▶ _Sobre a tarefa_: Transcreva, do texto sobre a proposta de mudança no Regimento Interno do STF, o trecho que vai de "A proposta já" até "a nova regra.", incluindo essas palavras.

A crise entre Alexandre de Moraes e André Mendonça está no centro da proposta apresentada por Gilmar Mendes para alterar o Regimento Interno do Supremo Tribunal Federal. O texto restringe a atuação de militares, delegados e policiais cedidos aos gabinetes da Corte e será analisado pelos demais ministros.
Moraes e Mendonça têm, cada um, dois delegados da Polícia Federal em seus gabinetes. Para Mendes, a presença desses servidores cria o risco de que decisões ligadas à condução de investigações, atribuídas à autoridade policial, sejam transferidas para o Supremo.
A proposta já havia sido discutida por Mendes com Edson Fachin, presidente do STF, e foi formalizada neste sábado, 5. A tramitação depende de Fachin incluir o tema na pauta do tribunal, para que os ministros analisem e votem a alteração.
O que muda na regra
O texto não impede que servidores das carreiras militares e policiais trabalhem na segurança dos gabinetes. A restrição alcança a participação na instrução de inquéritos ou processos e em atividades de assessoramento jurídico, consideradas incompatíveis com a nova regra.

▶ _Trechos dos dados_:
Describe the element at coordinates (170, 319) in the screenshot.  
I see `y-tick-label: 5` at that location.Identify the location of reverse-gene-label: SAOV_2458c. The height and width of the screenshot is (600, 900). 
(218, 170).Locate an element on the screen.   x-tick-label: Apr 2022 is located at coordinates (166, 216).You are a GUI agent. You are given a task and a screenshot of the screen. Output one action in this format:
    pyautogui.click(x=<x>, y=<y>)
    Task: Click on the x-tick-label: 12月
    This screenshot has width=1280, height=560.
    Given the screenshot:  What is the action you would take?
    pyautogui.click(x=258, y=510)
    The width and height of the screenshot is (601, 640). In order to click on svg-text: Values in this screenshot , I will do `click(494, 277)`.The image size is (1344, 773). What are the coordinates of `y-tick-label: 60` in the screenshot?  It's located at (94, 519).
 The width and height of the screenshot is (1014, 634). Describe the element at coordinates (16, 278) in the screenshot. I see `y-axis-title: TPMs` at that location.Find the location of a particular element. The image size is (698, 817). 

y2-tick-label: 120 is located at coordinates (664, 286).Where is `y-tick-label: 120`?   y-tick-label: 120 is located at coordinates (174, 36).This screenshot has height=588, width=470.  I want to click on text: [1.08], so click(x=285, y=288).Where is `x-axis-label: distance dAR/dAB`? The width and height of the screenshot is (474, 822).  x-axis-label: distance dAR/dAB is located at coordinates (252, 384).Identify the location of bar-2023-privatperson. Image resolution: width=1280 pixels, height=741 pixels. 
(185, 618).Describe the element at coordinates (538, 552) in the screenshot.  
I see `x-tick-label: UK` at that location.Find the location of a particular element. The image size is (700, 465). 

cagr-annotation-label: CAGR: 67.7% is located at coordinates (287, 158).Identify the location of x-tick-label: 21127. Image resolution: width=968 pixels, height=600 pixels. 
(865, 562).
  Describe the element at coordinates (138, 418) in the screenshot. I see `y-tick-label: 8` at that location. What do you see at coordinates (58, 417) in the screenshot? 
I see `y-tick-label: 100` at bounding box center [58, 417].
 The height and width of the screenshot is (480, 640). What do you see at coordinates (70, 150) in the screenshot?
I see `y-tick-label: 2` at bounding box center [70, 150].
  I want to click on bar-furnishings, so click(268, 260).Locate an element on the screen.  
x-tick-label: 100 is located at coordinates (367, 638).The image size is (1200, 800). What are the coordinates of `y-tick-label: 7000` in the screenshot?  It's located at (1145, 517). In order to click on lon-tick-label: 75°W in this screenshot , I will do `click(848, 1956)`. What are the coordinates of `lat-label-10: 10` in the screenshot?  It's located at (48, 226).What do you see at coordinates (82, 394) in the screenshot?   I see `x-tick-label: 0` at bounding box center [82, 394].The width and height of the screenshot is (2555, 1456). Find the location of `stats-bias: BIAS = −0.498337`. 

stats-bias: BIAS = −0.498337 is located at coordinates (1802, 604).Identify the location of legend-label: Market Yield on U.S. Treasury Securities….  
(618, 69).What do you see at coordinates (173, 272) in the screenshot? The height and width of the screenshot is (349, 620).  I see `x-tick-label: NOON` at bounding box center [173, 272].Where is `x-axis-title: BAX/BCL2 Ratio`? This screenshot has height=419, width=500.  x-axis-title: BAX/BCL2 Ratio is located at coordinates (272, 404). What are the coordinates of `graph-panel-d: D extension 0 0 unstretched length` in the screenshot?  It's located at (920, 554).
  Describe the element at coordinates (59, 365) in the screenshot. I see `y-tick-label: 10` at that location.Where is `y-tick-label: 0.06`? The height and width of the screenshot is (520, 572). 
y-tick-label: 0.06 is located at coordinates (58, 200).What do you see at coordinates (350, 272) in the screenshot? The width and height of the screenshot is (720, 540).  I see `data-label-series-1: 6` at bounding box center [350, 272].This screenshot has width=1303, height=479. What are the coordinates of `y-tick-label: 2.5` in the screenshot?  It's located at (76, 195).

▶ _Problema resolvido_:
A proposta já havia sido discutida por Mendes com Edson Fachin, presidente do STF, e foi formalizada neste sábado, 5. A tramitação depende de Fachin incluir o tema na pauta do tribunal, para que os ministros analisem e votem a alteração.
O que muda na regra
O texto não impede que servidores das carreiras militares e policiais trabalhem na segurança dos gabinetes. A restrição alcança a participação na instrução de inquéritos ou processos e em atividades de assessoramento jurídico, consideradas incompatíveis com a nova regra.